Short-list all the best working models, and hyper-tune their parameters and see whether we can improve the performance even further.

There are two ways to hyper tune parameters:

1. Grid Search
2. Random Search

In [None]:
#Tuning learning-rate and number of trees - with change in learning rate, we are adjusting number of estimators as well
param_grid = { 'learning_rate' : [0.15,0.1,0.05,0.01,0.005,0.001],
              'n_estimators' :[100,250,500,750,1000,1250,1500,1750],
              }
grid = RandomizedSearchCV(estimator = ensemble.GradientBoostingClassifier(),param_distributions = param_grid,n_jobs =-1,scoring = "roc_auc")
grid.fit(X_train,y_train)

In [None]:
#Tuning max_depth
param_grid = { 'max_depth' : list(np.linspace(0,10,6)),
              }
grid = GridSearchCV(estimator = ensemble.GradientBoostingClassifier(learning_rate = 0.05, n_estimators = 750 ),param_grid = param_grid,n_jobs =-1,cv =5,scoring = "roc_auc")
grid.fit(X_train,y_train)

In [None]:
print(grid.best_params_, grid.best_score_)

In [None]:
#Tuned Classifier
gbm_tuned = ensemble.GradientBoostingClassifier(learning_rate =0.05 ,n_estimators =750 ,random_state = 42, max_depth =2)
gbm_tuned.fit(X_train,y_train)
roc_curve(X_test,y_test,gbm_tuned,"Tuned Gradient Boosting Classifier")

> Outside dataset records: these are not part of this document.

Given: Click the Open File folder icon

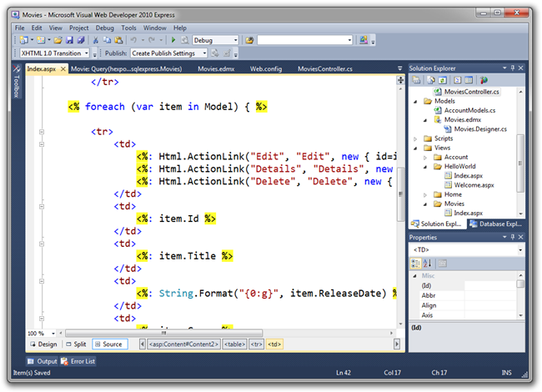Looking at the screenshot, I should pos(58,40).
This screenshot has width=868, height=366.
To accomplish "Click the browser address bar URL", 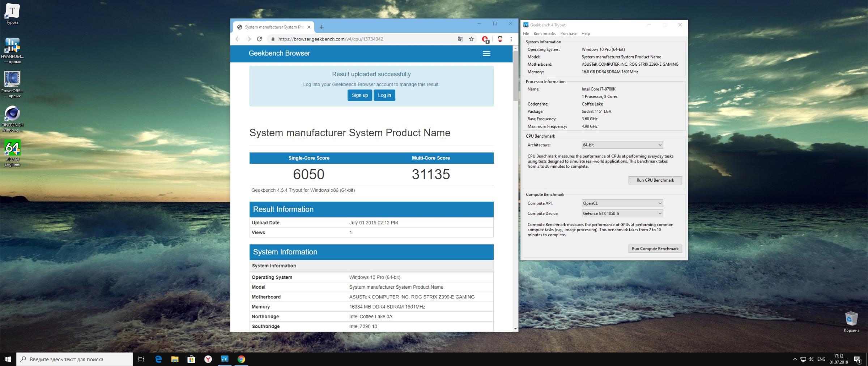I will pos(331,39).
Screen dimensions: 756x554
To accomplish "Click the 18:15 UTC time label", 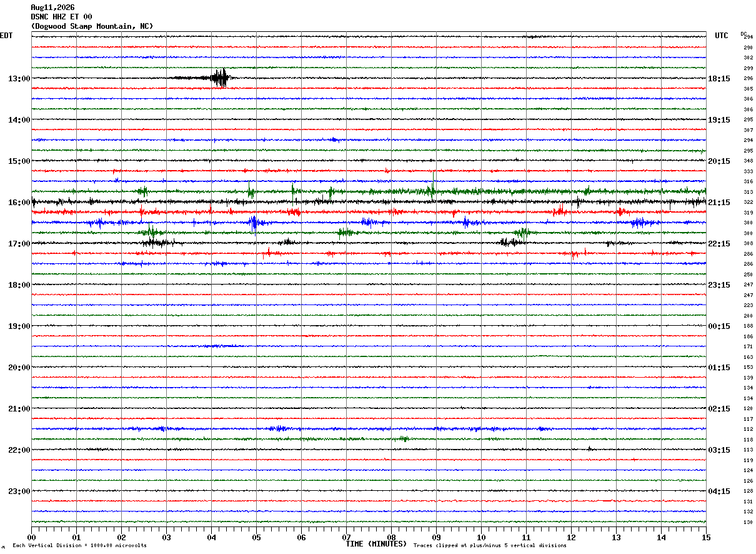I will 719,79.
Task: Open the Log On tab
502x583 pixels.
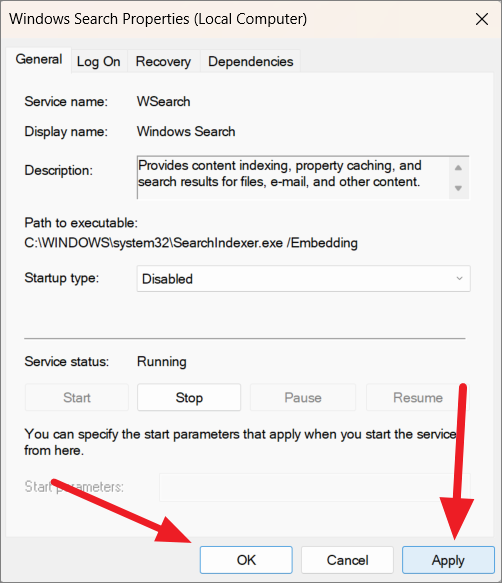Action: point(99,61)
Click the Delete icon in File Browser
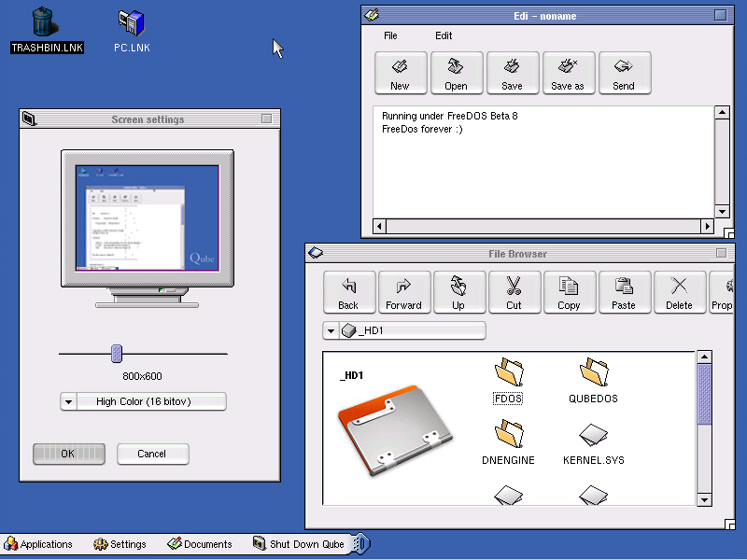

### Factors driving customers to churn (1 point)

* Find the factors from the data which are causing customers to churn

* Plot the features with a bar plot

Hint: `model.feature_importances_`

In [None]:
temp = pd.DataFrame({'features': features, 'importance': gbm_tuned.feature_importances_}).sort_values('importance',ascending = False)
temp

In [None]:
chart = sns.barplot(x = "features",y = "importance",data = temp)
chart.set_xticklabels(chart.get_xticklabels(), rotation=90)
plt.show()

### Report Analysis

* Find the city which experiencing a higher churn rate than average.

* Which app users (Android/IOS) are unhappy / churning and why ?

* Derive a insight on the Luxury cars and customers churned.

* Discuss the overall factors causing the customers churn and reasons for poor ratings.